| 要旨トップ | 目次 | | 日本生態学会第64回全国大会 (2017年3月、東京) 講演要旨 ESJ64 Abstract |
一般講演(ポスター発表) P1-H-250 (Poster presentation)
現在、ヒノキが優占している原生林は限られた地域にのみ成立しているが、花粉分析や考古学的研究などから、人の手が加わる以前、ヒノキは他の広葉樹とともに、日本の温帯地域で大規模な針広混交林を形成していた可能性が示唆されている。一方、ヒノキは光要求性が高いことが多く報告されており、原生林のような攪乱が少ない環境では、個体群を維持することが難しいと考えられる。それにも関わらず、ヒノキが過去に広葉樹と大規模な針広混交林を形成していたことは、日本の温帯植生の成因を理解する上で解決すべき謎である。ヒノキが広葉樹と混交林を形成できる理由として、土壌栄養の効果が考えられる。一般的に針葉樹は広葉樹と比較して貧栄養環境に対する耐性が高いことが知られている。そのため、ヒノキは攪乱が少ない環境であったとしても、貧栄養環境において個体群を維持でき、ヒノキと広葉樹の間で棲み分けが可能になると考えられる。そこで本研究では、土壌栄養の変化に対する応答がヒノキと広葉樹では異なり、貧栄養環境では富栄養環境と比較して、ヒノキは稚樹密度が高く、一方で広葉樹(本研究ではブナ科を対象とする)は稚樹密度が低い、という仮説を立てた。
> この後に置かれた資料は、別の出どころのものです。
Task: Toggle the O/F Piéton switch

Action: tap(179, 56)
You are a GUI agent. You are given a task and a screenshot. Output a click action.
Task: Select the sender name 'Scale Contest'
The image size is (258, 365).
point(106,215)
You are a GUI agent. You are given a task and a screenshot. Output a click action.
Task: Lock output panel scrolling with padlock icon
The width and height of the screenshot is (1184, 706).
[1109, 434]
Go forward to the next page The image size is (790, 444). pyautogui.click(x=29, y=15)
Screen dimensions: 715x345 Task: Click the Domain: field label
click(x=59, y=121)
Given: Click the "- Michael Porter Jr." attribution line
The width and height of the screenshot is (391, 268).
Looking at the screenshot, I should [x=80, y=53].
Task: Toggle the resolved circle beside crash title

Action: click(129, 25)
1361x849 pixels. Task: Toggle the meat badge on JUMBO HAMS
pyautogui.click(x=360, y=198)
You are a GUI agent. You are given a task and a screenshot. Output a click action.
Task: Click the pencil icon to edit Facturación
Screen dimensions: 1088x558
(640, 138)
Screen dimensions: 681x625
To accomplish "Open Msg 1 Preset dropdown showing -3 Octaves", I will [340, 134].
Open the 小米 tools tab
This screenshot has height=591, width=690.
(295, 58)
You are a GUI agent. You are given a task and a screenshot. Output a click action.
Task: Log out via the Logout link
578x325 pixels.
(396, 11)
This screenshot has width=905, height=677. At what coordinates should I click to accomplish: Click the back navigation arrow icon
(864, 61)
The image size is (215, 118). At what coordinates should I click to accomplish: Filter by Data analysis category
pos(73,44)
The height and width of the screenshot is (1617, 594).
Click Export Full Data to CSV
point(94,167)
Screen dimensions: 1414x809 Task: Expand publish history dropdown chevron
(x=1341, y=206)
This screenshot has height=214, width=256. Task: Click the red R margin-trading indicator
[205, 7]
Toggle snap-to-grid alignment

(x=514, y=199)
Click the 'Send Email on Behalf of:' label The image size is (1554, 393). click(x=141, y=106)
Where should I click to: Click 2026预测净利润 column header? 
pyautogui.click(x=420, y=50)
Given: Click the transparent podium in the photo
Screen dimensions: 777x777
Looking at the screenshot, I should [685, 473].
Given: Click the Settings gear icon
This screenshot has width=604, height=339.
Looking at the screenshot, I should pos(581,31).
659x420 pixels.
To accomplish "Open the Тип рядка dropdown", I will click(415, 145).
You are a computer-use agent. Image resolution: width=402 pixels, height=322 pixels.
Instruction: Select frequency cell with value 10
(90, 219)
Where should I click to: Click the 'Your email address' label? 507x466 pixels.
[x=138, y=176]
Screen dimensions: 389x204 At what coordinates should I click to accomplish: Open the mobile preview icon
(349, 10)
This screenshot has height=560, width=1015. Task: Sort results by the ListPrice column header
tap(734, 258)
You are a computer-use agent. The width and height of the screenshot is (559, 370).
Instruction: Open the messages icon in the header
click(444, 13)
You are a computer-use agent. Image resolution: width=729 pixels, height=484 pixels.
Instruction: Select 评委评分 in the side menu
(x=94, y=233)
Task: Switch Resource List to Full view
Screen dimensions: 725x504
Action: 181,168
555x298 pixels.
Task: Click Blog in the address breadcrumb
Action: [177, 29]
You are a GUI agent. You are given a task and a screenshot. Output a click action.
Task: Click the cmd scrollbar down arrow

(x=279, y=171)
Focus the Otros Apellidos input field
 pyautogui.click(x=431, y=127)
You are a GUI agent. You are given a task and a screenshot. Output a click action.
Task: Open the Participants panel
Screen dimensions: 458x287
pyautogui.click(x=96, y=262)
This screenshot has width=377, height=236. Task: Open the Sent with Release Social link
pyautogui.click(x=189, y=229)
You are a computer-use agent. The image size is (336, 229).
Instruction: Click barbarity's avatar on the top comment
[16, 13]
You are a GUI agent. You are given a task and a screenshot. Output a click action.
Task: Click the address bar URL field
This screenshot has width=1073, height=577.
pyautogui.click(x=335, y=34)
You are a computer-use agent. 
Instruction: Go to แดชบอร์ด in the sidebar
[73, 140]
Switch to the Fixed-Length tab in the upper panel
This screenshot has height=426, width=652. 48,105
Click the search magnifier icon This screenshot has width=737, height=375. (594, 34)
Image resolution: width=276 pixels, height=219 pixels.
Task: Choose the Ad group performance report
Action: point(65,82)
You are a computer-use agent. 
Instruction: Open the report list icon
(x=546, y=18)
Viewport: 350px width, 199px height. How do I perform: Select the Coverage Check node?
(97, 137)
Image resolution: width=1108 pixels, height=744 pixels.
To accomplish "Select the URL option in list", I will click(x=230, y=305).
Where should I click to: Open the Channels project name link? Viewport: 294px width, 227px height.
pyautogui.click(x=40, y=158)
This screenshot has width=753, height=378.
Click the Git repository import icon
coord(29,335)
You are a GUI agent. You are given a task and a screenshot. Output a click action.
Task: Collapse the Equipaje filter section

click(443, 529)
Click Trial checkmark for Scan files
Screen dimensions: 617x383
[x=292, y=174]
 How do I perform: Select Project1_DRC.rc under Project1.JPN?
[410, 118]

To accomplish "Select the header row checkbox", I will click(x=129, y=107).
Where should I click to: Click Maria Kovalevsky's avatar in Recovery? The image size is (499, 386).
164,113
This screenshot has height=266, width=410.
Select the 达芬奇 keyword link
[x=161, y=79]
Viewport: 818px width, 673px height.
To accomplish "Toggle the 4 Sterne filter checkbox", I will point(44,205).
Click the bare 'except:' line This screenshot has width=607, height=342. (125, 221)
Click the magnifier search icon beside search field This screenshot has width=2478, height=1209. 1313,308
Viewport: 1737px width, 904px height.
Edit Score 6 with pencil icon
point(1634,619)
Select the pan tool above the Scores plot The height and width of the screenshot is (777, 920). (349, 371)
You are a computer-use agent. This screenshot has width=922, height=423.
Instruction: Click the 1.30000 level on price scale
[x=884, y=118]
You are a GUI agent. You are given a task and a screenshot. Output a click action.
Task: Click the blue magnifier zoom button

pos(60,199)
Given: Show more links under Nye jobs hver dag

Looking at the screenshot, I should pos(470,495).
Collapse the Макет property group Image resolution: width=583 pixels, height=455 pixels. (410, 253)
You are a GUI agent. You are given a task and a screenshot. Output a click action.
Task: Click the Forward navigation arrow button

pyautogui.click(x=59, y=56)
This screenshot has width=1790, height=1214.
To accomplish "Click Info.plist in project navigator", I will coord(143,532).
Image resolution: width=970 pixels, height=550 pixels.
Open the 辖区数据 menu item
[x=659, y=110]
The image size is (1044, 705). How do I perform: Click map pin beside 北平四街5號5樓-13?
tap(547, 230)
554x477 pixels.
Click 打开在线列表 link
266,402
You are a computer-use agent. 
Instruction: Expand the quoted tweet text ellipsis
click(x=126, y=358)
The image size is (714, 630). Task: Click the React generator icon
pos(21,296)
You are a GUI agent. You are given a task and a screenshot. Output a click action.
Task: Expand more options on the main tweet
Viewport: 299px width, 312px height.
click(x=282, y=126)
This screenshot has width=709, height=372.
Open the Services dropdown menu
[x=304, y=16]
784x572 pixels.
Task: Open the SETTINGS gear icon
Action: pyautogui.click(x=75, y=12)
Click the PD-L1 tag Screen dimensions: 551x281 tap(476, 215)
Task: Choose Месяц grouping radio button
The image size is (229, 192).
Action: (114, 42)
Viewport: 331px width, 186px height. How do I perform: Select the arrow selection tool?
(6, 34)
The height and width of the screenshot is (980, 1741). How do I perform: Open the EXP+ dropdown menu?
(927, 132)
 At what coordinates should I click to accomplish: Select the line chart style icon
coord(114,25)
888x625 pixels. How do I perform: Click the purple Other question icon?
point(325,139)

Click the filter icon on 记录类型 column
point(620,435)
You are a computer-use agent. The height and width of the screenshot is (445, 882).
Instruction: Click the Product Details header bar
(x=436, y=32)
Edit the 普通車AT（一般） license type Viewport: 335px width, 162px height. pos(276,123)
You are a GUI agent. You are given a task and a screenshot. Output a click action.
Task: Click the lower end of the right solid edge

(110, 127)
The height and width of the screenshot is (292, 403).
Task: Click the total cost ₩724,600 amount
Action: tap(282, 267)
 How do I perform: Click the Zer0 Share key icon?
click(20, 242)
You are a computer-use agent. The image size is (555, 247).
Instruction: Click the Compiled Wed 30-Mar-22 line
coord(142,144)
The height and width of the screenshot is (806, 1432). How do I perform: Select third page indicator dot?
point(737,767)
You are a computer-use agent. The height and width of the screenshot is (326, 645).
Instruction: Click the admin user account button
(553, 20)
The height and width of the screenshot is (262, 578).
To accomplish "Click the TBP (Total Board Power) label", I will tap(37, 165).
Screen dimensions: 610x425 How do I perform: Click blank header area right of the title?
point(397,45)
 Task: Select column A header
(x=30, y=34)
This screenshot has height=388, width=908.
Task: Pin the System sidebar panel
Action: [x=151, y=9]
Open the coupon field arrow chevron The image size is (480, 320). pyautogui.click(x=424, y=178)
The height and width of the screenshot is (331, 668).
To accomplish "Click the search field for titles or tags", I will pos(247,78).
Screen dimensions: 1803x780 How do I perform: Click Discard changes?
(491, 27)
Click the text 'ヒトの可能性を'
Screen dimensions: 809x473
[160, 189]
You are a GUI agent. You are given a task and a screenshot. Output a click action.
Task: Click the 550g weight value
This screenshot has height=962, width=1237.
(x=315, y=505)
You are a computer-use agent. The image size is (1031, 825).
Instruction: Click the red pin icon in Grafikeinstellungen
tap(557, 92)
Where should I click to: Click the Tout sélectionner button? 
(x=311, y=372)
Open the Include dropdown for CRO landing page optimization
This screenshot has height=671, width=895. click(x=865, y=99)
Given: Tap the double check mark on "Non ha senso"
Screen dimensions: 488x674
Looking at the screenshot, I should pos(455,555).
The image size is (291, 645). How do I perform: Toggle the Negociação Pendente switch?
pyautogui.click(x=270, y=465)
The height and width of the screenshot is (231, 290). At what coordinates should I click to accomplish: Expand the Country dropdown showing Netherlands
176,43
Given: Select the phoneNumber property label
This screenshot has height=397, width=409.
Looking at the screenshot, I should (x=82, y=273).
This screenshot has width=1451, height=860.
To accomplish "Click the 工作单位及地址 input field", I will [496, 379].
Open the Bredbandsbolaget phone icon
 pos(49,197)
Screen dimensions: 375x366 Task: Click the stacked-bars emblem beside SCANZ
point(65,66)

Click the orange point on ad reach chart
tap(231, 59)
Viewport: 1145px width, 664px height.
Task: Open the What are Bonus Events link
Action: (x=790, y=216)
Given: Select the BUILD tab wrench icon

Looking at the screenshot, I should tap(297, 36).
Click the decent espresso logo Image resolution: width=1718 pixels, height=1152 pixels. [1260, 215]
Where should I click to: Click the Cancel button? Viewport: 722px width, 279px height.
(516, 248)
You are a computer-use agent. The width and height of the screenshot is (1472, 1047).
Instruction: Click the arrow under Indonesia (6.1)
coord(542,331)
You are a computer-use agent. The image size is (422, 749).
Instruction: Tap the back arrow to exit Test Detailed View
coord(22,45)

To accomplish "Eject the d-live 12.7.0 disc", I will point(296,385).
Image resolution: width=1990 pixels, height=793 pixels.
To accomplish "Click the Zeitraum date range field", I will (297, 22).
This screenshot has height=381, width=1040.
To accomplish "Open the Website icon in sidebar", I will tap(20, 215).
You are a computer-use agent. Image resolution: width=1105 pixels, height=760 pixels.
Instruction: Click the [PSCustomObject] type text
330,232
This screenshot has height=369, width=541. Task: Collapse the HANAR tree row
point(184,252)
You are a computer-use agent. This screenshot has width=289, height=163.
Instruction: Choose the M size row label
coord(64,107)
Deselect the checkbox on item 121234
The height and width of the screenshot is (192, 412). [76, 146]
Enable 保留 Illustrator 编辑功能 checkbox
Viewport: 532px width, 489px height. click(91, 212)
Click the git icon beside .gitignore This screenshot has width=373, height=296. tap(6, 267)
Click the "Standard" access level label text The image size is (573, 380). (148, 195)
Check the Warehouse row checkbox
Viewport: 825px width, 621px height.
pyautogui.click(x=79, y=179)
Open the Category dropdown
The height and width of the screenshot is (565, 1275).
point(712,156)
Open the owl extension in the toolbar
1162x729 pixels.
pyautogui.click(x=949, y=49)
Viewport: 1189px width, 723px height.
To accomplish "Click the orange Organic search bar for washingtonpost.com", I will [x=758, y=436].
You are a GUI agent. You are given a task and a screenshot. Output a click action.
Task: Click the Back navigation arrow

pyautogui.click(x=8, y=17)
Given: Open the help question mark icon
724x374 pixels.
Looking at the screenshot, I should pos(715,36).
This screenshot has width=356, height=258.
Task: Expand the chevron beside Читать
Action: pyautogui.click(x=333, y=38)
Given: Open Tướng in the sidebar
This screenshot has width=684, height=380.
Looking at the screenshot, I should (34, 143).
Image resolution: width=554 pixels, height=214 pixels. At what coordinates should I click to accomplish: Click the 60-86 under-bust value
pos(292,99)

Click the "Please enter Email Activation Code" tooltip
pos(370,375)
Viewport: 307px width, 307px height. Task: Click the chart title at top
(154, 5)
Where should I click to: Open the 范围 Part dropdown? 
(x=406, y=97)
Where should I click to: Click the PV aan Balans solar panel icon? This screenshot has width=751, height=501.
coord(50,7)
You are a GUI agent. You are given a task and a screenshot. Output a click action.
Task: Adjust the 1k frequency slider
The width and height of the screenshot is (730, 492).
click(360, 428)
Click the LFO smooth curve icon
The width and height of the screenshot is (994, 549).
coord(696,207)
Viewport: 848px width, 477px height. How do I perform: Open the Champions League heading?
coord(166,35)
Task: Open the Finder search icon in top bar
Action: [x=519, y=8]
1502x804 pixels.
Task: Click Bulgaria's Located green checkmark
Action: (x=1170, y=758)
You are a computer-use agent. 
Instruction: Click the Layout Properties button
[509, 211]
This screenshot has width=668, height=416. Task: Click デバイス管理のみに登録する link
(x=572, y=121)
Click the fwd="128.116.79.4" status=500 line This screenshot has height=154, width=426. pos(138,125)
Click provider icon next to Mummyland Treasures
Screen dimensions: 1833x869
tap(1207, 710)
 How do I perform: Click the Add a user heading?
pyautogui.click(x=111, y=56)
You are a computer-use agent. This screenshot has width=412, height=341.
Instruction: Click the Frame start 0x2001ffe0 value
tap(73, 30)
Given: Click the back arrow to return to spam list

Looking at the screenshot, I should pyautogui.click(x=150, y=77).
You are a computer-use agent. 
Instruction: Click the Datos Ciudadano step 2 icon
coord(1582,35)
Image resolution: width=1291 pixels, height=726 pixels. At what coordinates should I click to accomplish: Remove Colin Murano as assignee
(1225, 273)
この仮説を検証するために、ヒノキが優占している京都大学上賀茂試験地と、東京大学赤津研究林にて、各14、18個の10×10mのプロットを作成し、ヒノキと広葉樹の稚樹密度に対する、光や土壌栄養などの環境要因の影響を定量・比較した。その結果、赤津研究林では上賀茂試験地と比較して可溶態リン濃度と無機態窒素濃度が有意に低かった。また、プロット当たりのヒノキの稚樹数は、上賀茂試験地と比較してより貧栄養な赤津研究林で多かった。一方、広葉樹の稚樹数は、赤津研究林で少なかった。これらの結果は、土壌栄養環境に対する種の応答の違いが、ヒノキと広葉樹の共存に重要な役割を果たしている可能性を示唆している。